The laws about being stood down are different depending on whether you are in the national system or the state system. Please see the relevant section below. If you are unsure about whether you are a national system or a state system employee, please see our fact sheet, “National or state system employee: which one are you?”.

Stand-down for national system employees

If you are a national system employee, your employer can stand you down – i.e. direct you to stop working – without pay in a range of circumstances under the Fair Work Act, including where:

  • there has been a stoppage of work for any cause for which the employer cannot reasonably be held responsible; and
  • you cannot be usefully employed due to the stoppage of work.

If you have a written contract of employment or there is an enterprise agreement that applies to your employment, you should check whether it discusses stand-down.

If your contract or enterprise agreement does mention the circumstances in which you can be stood down, then your employer can stand you down in those circumstances and must follow any procedures mentioned in the contract or enterprise agreement (e.g. any requirements to consult with you or provide you with notice).

An employer isn’t required to pay you if they’ve stood you down lawfully under the Fair Work Act.
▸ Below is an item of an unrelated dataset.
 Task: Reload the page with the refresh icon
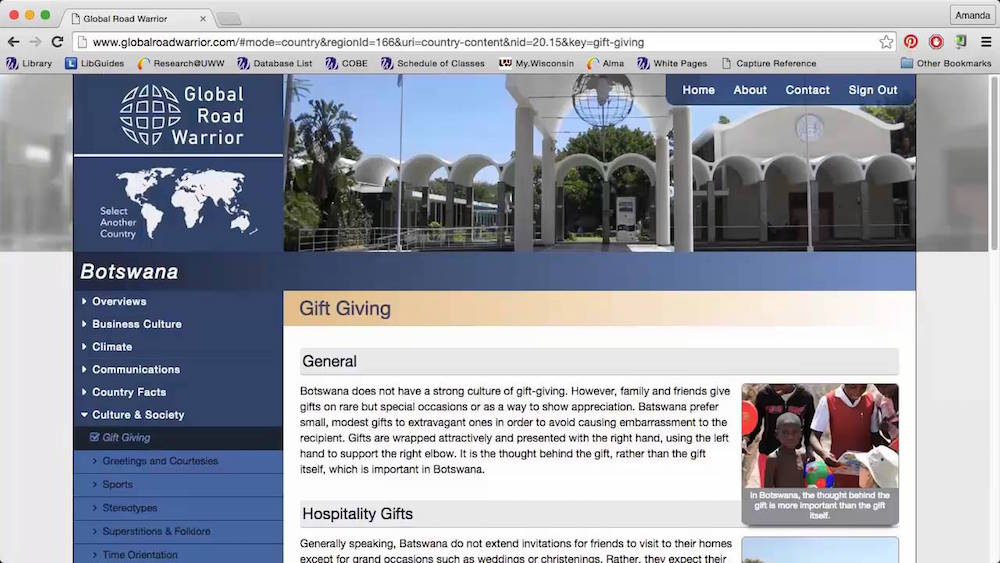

However, you still accrue leave as normal.

Many businesses will be severely affected by the coronavirus situation. If your employer has had to stop operating or has shut down because of a government directive, and this is the reason you have been stood down, it is likely that your employer’s action is lawful.

If your employer has significantly reduced business or activity due to the coronavirus, it is difficult to say whether standing you down is lawful or not, as it will depend on the circumstances. In order to stand you down lawfully, your employer has to be able to demonstrate that:

  • there is a stoppage of work;
  • the cause of the stoppage is one for which the employer can’t reasonably be held responsible (this part might be satisfied if the cause of the stoppage is the coronavirus); and
  • you cannot be usefully employed as a result of the stoppage of work. 

If you think that:

  • there hasn’t been a stoppage of work; or
  • your employer can still usefully employ you; or 
  • you have been stood down for a reason unrelated to the coronavirus; or
  • your employer has not complied with any stand-down requirements under your contract or enterprise agreement; and

you are ready, willing and able to work,

then your employer may be in breach of the Fair Work Act, your contract or enterprise agreement. They may be required to pay you your ordinary pay.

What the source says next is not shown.